For those who haven’t been following the project “An Artist A Farmer and a Scientist walk into a bar…”, I am participating by repeating a work I did in 2014 at Hill End, “A Hole for Hill End”, in which I dug a hole for a number of ironic and non ironic reasons in the historic gold mining town Hill End. You can read about it here, because I blogged about it, which means that I won’t have to blog about it here.

This is the site that greeted me on my return

This is the site that greeted me on my return

Anyway, that’s the past and this is the present, and in the present I am repeating what I did in the past, with modifications. That’s the way things go. The idea to repurpose the work for the current project came from the director of our partner organisation The Living Classroom, Rick Hutton, who suggested KSCA might produce a permanent public artwork for The Living Classroom as a part of AFS. I’m not a fan of public artwork (which you can read about here) and was uneasy at the prospect. I eventually came around to the idea of digging the hole. The original hole was ephemeral, and I filled it in after completing it but this time I proposed to make it permanent. My immediate rationale was that it would be an art work that wouldn’t result in a work of art, but instead would produce a classroom. It occurred to me that this was just what The Living Classroom needed. As a facility dedicated to disseminating understanding of regenerative agriculture, horticulture, permaculture, ie the land, their work was exclusively carried out above ground, across which you could walk and talk about what was happening underneath you. What they needed, I reasoned, was a classroom that allowed people to experience the land from the inside. And so the hole. I know from personal experience how wonderful it is to be in a hole and thought yes, this is an experience I can contribute.


Not much left to do, really.

Not much left to do, really.

So that was the shining dream. The grubby reality, as we should expect, was a different matter, and thus the title for this blog post. The reason I am starting on day three is that I originally came up to do this residency months ago and promptly fell sick. I got a little work done, but eventually I packed it in after completing roughly two days of work. Now that I am returned, the structure for the project is in shambles. I’m not sure what I’m doing nor why, but that won’t stop me from doing it. In fact, the exact same thing happened the first time.
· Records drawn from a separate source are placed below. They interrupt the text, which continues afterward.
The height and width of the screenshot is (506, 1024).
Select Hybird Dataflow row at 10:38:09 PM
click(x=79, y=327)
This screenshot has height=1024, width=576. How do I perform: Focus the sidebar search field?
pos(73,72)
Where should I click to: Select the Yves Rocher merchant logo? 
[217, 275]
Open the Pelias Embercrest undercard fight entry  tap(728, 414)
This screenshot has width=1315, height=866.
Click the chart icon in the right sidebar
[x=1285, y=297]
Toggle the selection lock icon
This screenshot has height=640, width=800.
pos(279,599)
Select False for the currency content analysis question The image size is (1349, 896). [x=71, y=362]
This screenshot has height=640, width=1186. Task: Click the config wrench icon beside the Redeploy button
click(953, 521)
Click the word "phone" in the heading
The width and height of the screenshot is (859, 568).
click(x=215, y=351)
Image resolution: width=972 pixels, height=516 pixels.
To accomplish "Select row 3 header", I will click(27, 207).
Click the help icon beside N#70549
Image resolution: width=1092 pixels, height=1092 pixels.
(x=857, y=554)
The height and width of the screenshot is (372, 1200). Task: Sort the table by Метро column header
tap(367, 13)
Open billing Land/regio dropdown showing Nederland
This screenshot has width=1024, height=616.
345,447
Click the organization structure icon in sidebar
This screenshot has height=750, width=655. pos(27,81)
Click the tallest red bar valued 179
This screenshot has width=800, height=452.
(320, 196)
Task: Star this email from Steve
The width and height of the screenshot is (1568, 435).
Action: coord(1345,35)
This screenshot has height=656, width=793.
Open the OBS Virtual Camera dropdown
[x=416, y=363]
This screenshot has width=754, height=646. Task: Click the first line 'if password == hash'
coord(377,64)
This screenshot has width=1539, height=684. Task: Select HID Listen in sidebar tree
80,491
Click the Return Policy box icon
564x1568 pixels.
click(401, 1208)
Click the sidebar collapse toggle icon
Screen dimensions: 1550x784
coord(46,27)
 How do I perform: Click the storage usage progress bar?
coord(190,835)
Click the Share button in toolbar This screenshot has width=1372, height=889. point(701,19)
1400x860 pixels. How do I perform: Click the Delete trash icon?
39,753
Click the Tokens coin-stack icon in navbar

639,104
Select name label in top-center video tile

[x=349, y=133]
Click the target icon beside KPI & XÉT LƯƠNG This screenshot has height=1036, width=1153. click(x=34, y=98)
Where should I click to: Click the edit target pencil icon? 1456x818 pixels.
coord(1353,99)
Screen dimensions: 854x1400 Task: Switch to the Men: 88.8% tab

I had some rather clever structure in place that would govern the limits of the work, setting it at five eight hour days a week for one month and this would determine the depth of the hole. This was meant to make some kind of comment on work itself or something. Yet, it almost immediately became impossible to complete because… I kept getting paid work in the city that meant I couldn’t complete the schedule I had set for myself. Oh Irony.

In the end, it greatly improved the work, discarding an arbitrary limit and reducing the work to what it was… work.

So I am starting on the third day and looking forward to whatever improvement this collapse of intention will deliver to the project. I have no idea what it is, nor whether it will come. I suppose I will just have to dig for it.